E a professora que não se sabe impor dentro da sala de aula e que apenas participa um episódio desta gravidade oito dias depois, quando ele já é do conhecimento público, não deverá ser reavaliada e submetida a acção de formação apropriada? Resta o Conselho Executivo da escola que permite (ou não) este estado de coisas no ambiente escolar. Vamos ver como ele resolve esta situação e como cria condições para que ela não se possa mais repetir.

Talvez por tudo isto se compreenda a necessidade da reforma na Educação em Portugal.
A necessidade de os professores serem formados e avaliados no seu trabalho, de forma a conseguir-se uma maior competência técnica e disciplinar de quem tem que cumprir a função de educar e, ao mesmo tempo, suprir as deficiências dos encarregados de educação.
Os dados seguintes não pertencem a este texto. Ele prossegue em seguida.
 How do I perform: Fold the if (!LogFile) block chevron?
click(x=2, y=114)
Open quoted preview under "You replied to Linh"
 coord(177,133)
É natural que uma classe que tem vivido sem grande controlo da sua actividade, num clima de algum facilitismo, reaja emocionalmente à tentativa de aumento da responsabilização e melhoria, pelo método de avaliação, que o Ministério da Educação tem tentado implementar. Independentemente de alguns erros metodológicos que possam ter sido cometidos pelo Ministério, parece muito importante e urgente implementar a reforma e conseguir melhorar o ambiente e a disciplina escolares, de modo a que os nossos jovens possam aprender a serem homens e mulheres correctos e responsáveis e profissionais competentes e dedicados.

Para não dar razão ao senhor doutor, não vou reagir emocionalmente, nem escrever tudo aquilo que penso deste tipo de operação em que 2+2=7,54.